A l'occasion de notre "année des bastides", il nous est apparu intéressant de mettre à l'honneur ce texte de Marie Mauron à propos de nos "maisons.
PRIERE POUR FAIRE RESPECTER LA PROVENCE
MARIE MAURON *
Naguère encore on "réparait" les maisons qu'abimait le temps et, selon les besoins des familles en voie d'accroissement, des jeunes couples à adjoindre aux anciens, des disponibilités en argent, on aménageait le logis pour la commodité, l'hygiène, le plaisir du chez – soi, du nid.
Et la maison restait harmonieuse avec ses ajouts, ses volumes nécessaires, la joie des yeux ajoutée à tout fonctionnel.
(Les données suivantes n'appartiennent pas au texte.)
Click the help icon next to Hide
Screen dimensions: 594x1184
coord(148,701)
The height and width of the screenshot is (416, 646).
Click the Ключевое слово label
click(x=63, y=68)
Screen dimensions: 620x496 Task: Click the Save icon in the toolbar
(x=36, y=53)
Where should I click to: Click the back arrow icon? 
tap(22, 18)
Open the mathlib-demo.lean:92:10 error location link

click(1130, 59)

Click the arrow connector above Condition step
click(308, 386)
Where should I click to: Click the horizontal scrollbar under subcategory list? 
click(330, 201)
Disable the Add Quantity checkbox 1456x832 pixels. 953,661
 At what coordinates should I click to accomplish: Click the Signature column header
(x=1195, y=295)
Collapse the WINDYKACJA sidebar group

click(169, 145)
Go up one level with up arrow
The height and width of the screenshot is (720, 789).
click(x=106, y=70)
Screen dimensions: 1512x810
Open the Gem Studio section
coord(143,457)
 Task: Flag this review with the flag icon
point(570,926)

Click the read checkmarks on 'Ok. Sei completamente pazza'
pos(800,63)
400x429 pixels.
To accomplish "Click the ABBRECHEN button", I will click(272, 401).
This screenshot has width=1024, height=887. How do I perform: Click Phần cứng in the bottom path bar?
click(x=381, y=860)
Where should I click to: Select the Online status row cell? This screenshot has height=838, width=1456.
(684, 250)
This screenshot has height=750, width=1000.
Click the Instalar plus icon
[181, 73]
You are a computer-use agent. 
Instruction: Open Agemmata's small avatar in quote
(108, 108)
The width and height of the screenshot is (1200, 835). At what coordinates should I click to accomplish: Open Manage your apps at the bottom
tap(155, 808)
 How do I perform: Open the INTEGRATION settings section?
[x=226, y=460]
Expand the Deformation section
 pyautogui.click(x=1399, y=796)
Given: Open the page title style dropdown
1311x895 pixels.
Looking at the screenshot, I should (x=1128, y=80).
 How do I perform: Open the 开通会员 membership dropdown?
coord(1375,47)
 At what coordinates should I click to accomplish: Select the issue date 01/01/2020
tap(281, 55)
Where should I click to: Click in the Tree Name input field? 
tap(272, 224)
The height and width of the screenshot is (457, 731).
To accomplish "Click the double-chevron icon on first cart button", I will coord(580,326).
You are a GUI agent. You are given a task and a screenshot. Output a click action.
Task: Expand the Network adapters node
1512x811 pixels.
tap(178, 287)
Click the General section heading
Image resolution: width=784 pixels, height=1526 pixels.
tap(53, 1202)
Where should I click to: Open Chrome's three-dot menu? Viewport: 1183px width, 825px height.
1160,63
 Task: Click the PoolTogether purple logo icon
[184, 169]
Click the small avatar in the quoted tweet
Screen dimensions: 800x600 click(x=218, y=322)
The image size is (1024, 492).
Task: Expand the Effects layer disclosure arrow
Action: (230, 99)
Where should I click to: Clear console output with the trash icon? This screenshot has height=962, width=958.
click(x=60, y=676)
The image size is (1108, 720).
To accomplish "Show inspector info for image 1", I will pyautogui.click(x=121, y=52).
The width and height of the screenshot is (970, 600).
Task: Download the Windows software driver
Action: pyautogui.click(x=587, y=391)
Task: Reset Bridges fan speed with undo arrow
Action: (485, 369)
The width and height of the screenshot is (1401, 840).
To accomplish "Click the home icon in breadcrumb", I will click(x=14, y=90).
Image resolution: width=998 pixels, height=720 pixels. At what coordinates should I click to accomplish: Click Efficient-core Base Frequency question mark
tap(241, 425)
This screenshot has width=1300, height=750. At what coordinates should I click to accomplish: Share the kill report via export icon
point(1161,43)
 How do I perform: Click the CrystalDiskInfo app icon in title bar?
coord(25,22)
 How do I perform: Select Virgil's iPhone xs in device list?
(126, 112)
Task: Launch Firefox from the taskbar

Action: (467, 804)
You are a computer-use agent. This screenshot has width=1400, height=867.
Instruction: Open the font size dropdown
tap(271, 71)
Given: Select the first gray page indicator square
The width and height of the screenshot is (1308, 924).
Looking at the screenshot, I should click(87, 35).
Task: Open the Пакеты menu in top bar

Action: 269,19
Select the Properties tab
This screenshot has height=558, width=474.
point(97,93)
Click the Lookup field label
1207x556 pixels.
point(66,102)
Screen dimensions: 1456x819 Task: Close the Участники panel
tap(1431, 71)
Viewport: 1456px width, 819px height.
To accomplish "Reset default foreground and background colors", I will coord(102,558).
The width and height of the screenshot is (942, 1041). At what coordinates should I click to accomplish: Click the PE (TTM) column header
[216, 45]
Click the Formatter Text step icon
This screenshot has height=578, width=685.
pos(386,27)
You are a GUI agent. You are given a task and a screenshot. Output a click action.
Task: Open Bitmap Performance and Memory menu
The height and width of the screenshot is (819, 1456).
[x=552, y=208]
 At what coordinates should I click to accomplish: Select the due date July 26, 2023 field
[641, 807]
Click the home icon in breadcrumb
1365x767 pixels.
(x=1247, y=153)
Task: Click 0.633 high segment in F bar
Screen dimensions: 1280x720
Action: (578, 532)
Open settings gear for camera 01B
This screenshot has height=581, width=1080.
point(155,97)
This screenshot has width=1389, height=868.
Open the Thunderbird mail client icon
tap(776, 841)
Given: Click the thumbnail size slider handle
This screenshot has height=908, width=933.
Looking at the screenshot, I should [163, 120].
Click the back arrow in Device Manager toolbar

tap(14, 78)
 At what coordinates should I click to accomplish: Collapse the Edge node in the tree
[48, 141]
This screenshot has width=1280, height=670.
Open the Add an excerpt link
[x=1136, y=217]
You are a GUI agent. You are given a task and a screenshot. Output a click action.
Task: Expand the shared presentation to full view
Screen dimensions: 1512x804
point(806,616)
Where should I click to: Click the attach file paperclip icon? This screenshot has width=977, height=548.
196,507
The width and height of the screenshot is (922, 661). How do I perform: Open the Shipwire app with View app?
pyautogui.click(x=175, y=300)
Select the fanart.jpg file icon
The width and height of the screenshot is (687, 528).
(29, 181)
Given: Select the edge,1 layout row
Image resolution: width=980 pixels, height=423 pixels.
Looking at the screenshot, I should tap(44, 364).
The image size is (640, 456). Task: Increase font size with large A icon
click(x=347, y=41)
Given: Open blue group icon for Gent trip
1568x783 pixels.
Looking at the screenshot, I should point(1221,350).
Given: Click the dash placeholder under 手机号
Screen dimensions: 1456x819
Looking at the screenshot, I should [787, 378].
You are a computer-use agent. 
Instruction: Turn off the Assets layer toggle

C'était le maçon du pays qui, dans le vieil esprit traditionnel, sachant son métier bâtisseur,bâtissait sans rien profaner. Car il aimait cette terre, ce toit dont il devenait responsable.
Aujourd'hui, l'étranger au pays y arrive avec son argent, ses projets qui n'ont nul rapport avec rien içi, ajoute des toits aberrants au véritable, sème du gazon normand qu'on arrose journellement, la piscine qui privera d'eau l'environnement paysan, car la sécheresse est venue non pas de la rareté des orages mais de l'assèchement systématique des marais et de l'endiguement de tout fleuve, toute rivière, toute nappe que le sondage peut atteindre.
Ajoutons y les grandes baies au nord,(pour la fraicheur, sans souci du mistral) et au sud, pour la religion du soleil, dans cette Provence ou les naturels ont tendance à s'en protéger, à la saison caniculaire. Parce qu'ils sont eux des retardés !
A tout cet enlaidissement, joignez les barbelés qui clôturent, défendent, interdisent l'accès aux autochtones devenus l'Etranger, placardez Chiens Méchants, Propriété Privée, Accès strictement interdit et vous saurez pourquoi les Provençaux, si naturellement hospitaliers, souriants et affables, se renfrognent devant leur pays vendu et dénaturé.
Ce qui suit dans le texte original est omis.